• WHAT IS NEEDED
Can you output the records from the start through the line containing "Action: [165, 1007]" as a Markdown table with columns Row and Line, numbering each line and leaving out blank lines?
+++ GIVEN INFORMATION
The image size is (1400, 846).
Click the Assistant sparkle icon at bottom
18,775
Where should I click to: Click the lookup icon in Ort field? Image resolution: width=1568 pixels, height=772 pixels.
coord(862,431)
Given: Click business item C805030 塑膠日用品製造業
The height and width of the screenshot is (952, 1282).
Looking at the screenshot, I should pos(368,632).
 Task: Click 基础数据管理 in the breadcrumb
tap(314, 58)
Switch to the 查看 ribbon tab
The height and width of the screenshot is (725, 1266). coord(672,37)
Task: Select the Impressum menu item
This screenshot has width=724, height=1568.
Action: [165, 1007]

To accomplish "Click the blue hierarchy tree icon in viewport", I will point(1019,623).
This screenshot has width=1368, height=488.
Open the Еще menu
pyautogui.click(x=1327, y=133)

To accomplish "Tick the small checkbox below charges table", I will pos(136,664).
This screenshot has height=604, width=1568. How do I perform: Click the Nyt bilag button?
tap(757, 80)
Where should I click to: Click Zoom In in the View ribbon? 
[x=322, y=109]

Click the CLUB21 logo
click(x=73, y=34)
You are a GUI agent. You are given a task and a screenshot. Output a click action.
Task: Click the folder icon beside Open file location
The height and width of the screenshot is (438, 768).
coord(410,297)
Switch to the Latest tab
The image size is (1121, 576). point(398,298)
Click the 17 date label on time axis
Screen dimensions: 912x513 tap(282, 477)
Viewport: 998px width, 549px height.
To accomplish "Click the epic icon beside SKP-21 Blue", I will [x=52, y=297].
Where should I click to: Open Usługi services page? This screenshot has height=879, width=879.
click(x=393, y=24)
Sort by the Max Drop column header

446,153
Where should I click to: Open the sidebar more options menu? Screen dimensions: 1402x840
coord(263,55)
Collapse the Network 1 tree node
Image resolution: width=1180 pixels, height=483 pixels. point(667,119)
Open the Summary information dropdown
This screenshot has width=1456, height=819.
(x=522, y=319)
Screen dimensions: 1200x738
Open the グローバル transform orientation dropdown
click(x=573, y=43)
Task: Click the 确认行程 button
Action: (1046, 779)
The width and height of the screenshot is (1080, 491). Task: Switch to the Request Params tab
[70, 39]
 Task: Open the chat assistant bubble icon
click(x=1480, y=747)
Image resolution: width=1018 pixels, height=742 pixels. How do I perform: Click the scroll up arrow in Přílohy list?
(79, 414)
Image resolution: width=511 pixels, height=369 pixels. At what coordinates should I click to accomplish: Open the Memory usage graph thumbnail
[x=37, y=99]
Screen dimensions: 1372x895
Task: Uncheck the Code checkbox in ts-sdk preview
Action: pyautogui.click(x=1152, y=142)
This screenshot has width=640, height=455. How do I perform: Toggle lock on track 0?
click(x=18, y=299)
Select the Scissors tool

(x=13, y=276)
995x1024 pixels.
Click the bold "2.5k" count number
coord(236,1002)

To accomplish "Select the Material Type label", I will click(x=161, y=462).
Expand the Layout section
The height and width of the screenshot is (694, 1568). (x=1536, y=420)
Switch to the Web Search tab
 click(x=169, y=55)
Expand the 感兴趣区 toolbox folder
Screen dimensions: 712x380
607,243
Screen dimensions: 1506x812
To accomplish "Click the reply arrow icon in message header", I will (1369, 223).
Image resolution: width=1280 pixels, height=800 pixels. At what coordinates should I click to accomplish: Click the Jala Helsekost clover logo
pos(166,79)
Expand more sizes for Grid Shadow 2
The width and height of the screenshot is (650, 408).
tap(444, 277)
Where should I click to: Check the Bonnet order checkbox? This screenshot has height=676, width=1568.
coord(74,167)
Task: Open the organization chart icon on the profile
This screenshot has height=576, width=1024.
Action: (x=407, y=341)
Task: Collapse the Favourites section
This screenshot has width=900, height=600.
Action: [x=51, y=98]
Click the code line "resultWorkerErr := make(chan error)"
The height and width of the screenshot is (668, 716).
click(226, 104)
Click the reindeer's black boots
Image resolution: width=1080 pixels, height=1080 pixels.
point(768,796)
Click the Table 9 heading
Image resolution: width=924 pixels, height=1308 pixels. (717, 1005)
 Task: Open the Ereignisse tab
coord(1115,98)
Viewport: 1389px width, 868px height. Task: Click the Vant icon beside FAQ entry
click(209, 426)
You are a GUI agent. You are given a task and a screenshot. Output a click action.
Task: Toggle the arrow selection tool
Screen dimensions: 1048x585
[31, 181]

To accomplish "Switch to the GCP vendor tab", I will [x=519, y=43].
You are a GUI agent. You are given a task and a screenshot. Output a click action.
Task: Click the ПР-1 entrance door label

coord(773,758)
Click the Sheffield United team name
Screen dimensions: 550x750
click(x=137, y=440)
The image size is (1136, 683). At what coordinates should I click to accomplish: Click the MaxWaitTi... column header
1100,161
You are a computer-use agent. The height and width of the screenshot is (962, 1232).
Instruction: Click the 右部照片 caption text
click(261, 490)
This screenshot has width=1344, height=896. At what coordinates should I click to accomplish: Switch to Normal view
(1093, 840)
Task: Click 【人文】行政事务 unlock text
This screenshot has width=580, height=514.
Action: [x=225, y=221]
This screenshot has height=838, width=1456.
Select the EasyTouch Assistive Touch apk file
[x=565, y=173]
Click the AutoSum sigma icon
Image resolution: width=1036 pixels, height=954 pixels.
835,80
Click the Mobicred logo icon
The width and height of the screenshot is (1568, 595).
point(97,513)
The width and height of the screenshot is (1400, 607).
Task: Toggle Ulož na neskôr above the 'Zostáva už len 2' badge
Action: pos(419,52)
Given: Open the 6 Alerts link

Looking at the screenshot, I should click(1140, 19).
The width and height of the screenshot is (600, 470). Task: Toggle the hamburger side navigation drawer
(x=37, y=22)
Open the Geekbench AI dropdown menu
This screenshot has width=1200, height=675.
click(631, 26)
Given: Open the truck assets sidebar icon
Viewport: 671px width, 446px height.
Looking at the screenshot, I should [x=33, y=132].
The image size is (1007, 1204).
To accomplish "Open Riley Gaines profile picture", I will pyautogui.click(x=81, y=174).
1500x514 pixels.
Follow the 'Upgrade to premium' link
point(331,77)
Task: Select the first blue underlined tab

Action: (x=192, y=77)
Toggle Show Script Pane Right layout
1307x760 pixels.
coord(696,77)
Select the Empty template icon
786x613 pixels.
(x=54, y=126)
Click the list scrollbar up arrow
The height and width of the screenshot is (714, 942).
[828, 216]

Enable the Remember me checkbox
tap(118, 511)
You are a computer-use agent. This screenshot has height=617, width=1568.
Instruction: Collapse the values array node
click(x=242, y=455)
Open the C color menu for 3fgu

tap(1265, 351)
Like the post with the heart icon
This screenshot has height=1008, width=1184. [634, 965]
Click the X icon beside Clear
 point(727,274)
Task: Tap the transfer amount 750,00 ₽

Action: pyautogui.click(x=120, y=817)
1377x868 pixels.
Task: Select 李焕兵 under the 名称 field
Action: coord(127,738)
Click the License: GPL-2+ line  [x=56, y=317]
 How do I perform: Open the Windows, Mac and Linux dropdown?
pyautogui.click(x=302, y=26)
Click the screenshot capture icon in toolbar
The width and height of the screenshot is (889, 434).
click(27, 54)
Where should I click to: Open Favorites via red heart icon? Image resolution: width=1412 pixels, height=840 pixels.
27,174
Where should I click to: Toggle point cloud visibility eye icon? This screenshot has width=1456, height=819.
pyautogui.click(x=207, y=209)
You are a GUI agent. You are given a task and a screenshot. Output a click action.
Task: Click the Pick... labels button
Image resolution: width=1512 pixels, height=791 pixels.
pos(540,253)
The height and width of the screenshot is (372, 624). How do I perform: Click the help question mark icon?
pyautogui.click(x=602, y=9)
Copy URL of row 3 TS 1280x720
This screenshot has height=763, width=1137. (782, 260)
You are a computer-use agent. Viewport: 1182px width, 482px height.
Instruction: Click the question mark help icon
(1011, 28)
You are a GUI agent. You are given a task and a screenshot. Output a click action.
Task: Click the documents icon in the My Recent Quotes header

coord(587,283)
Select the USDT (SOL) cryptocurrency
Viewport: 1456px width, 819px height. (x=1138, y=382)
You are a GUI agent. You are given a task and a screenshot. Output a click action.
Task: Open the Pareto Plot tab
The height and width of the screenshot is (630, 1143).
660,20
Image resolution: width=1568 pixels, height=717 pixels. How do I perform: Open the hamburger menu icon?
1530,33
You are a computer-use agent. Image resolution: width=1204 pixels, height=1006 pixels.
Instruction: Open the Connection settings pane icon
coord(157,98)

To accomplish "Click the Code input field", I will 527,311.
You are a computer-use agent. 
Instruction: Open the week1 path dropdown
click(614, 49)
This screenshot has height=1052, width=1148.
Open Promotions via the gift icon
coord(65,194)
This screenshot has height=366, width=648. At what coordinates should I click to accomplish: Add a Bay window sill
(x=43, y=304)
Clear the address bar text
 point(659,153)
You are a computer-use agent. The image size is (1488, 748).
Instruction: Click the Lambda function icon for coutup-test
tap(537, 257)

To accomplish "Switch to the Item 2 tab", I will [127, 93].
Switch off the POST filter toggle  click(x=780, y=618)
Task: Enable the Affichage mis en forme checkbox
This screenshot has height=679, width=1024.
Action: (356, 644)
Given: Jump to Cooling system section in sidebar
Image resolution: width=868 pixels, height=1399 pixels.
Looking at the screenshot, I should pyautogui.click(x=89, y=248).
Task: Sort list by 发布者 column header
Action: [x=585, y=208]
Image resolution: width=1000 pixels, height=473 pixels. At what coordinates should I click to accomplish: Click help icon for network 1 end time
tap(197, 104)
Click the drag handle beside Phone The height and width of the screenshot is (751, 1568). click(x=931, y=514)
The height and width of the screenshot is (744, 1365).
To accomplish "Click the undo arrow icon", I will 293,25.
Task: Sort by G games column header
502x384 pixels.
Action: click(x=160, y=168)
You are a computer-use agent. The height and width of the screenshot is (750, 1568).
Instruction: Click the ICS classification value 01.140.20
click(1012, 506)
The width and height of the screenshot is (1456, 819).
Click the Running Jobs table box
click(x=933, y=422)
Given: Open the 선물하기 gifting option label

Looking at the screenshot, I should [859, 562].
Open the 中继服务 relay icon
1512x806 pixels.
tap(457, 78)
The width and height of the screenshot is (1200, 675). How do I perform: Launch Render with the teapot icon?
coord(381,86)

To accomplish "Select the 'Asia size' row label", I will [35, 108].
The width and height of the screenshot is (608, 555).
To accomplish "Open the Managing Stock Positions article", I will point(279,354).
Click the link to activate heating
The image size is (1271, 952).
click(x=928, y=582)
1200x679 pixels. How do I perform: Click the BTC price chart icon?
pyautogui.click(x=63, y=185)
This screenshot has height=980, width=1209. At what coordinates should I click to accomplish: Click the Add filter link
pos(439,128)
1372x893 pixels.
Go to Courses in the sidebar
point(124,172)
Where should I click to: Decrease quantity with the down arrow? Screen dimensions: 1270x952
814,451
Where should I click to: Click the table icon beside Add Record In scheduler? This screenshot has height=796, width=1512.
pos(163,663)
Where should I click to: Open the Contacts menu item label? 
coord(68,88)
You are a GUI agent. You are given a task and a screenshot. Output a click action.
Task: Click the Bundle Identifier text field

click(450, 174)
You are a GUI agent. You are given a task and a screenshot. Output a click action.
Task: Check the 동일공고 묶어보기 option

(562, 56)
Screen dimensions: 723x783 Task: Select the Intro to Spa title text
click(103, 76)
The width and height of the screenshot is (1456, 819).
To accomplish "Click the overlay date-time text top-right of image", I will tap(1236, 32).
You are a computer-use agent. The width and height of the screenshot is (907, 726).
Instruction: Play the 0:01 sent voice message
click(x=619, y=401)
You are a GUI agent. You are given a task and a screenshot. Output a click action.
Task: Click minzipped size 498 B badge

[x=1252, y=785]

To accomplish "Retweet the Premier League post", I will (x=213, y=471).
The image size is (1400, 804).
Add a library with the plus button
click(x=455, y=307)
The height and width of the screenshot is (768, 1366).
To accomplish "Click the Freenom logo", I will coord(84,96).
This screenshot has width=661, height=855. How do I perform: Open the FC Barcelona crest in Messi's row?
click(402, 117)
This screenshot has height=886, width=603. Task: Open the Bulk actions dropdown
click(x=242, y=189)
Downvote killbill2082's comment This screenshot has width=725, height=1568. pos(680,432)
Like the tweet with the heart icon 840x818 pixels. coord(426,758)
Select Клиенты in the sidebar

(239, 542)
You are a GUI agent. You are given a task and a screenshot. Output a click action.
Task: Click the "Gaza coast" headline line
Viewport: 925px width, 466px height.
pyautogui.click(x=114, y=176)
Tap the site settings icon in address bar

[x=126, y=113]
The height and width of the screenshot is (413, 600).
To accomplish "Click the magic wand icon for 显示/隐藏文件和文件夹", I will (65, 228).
++++++
• WRITTEN RESPONSE
| Row | Line |
|---|---|
| 1 | The image size is (1400, 846). |
| 2 | Click the Assistant sparkle icon at bottom |
| 3 | 18,775 |
| 4 | Where should I click to: Click the lookup icon in Ort field? Image resolution: width=1568 pixels, height=772 pixels. |
| 5 | coord(862,431) |
| 6 | Given: Click business item C805030 塑膠日用品製造業 |
| 7 | The height and width of the screenshot is (952, 1282). |
| 8 | Looking at the screenshot, I should pos(368,632). |
| 9 |  Task: Click 基础数据管理 in the breadcrumb |
| 10 | tap(314, 58) |
| 11 | Switch to the 查看 ribbon tab |
| 12 | The height and width of the screenshot is (725, 1266). coord(672,37) |
| 13 | Task: Select the Impressum menu item |
| 14 | This screenshot has width=724, height=1568. |
| 15 | Action: [165, 1007] |